Bassiles St. Jean is a community organizer with the Peasant Movement of Papay, known as MPP, which is the Haitian peasant organization that builds clean water systems using the funds we provide. When Bassiles speaks about the desperate plight of Wagouma, he has fire that lights up his dark Haitian eyes. Knowing that I speak Creole very poorly, he is still too impatient to wait for his words to be translated by Maccene. His eyes demand my attention. And his impassioned rapid fire Creole words need no translation. MPP must protect this precious spring now so that no more will die from dirty water.

Apart from the 400 cholera deaths in the last three years, perhaps 80 children die each year from the dirty water. If we could fund a spring cap and reservoir at Wagouma, we could save at least 2000 lives over the life of the system – at a cost of less than ten US dollars per life. Ten dollars.

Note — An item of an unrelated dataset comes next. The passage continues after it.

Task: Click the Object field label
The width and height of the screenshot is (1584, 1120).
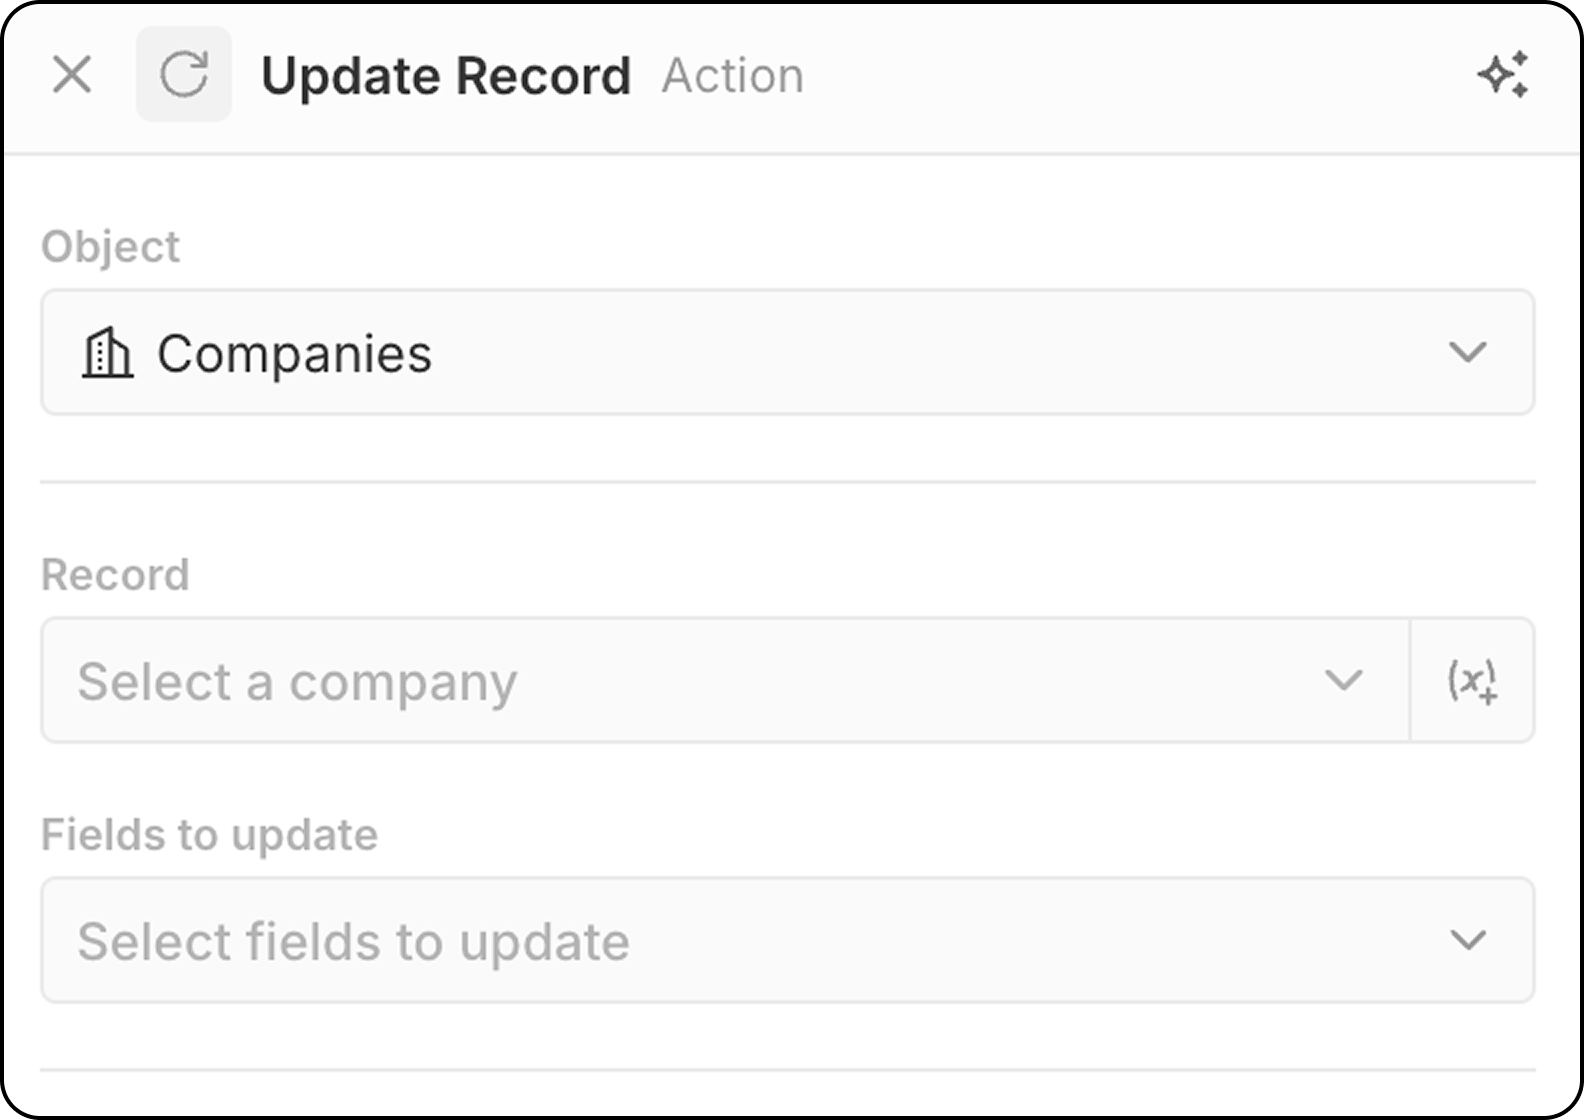Action: 110,247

I came to Wagouma on Good Friday. When I measured the need of the people of Wagouma against the money we saved this year for clean water, I felt an overwhelming despair, a sense that perhaps good would no longer triumph, that we no longer had the ability to be the hands of God for these people. We are thousands of dollars away from providing a single spring cap this year. And with deep angst, I wondered whether I was simply the bearer of false hope to these people who keep assuring me that our work and my presence is proof of God’s love.

When I arrived home on Saturday night, I admit I was still in that midst of that despair. But, then I came to church on Sunday, and found that contributions to the Pure Water Fund were continuing to trickle in. And, the stone rolled away from the tomb. I experienced the resurrection of hope that comes from being amidst all of my fellow parishioners. With God’s help and your willingness to dig deep for dollars, I live in the hope, the Easter hope, that we will indeed be the instruments that God uses to transform the lives of the people of Wagouma.

Read also: US-based law professor seeks Spirit-led actions of solidarity for water justice (an interview with Prof. Susan Smith)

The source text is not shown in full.